TL1 also has application messages for NE and transport surveillance functions. The messages and functions cover a wide variety of NE types, user needs, and supplier innovations.

Telcordia
GR-833, TL1 Surveillance and Maintenance Messages contains the generic functions and messages that pertain to the following generic types of NEs:

- Digital Loop Carrier (DLC)
  - Central Office Terminal (COT)
  - Integrated Digital Loop Carrier (IDLC)
  - Remote Digital Terminal (RDT).
- Digital Terminal and Cross-Connect Equipment
  - Automated Digital Terminal System (ADTS)
  - Digital Cross-Connect System (DCS)
  - Hybrid Add/Drop Multiplexer/Digital Cross-Connect System (ADM/DCS)
  - Optical Add/Drop Multiplexer (OADM)
  - Reconfigurable Optical Add/Drop Multiplexer (ROADM)
  - Low Bit-Rate Voice (LBRV) Terminal.
- Digital Multiplexing and Line Terminating Equipment
  - Multiplexer (MUX)
  - Add/Drop Multiplexer (ADM)
  - Line Terminating Equipment (LTE)
  - Repeater (REP)
  - Automatic Protection Switching (APS) Equipment.
- Digital Switching Systems
  - Circuit Switching (CS) System
  - Packet Switching (PS) System (including Access Concentrators).
- ISDN Switching Systems
- SONET Transport Systems
- FITL Transport Systems
  - Passive Optical Network (PON).
- Metro Ethernet Systems
- Common Channel Signaling (CCS) Systems
  - Signal Transfer Point (STP)
  - Service Control Point (SCP)
  - Service Switching Point (SSP).
- Supervisory Systems (SSs)
- Environment Monitors (EMs)
- Timing Signal Generator (TSG)

An NE address consists of two types of parameters, routing and access.

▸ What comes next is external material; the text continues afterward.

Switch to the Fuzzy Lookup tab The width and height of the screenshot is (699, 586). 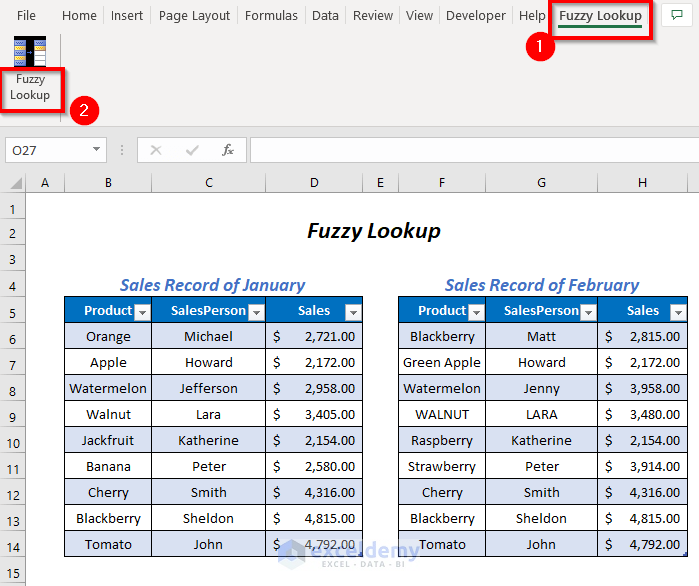point(600,16)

The maintenance functions can be grouped into the following six categories:

- Alarm Surveillance (AS) − Messages of events or conditions (e.g., carrier group alarms, threshold violations).
- Performance Monitoring (PM) − Generated performance data (e.g., number of errored seconds, number of slips).
- Failure Identification (FI) − Mechanisms within the NE to detect and isolate equipment and facility troubles.
- Recovery and Control (RC) − Maintenance purposes. This includes Maintenance State Control, Loopbacks, External Device Control, Initialization, Emergency Reconfiguration, and Process Inhibit and Termination.
- Maintenance Measurement (MM) − to be used for overall assessment of the NE maintenance process.
- Memory Backup (MB) − To/from non-volatile memory within the NE.

GR-833 provides detailed descriptions of commands and responses in the TL1 format.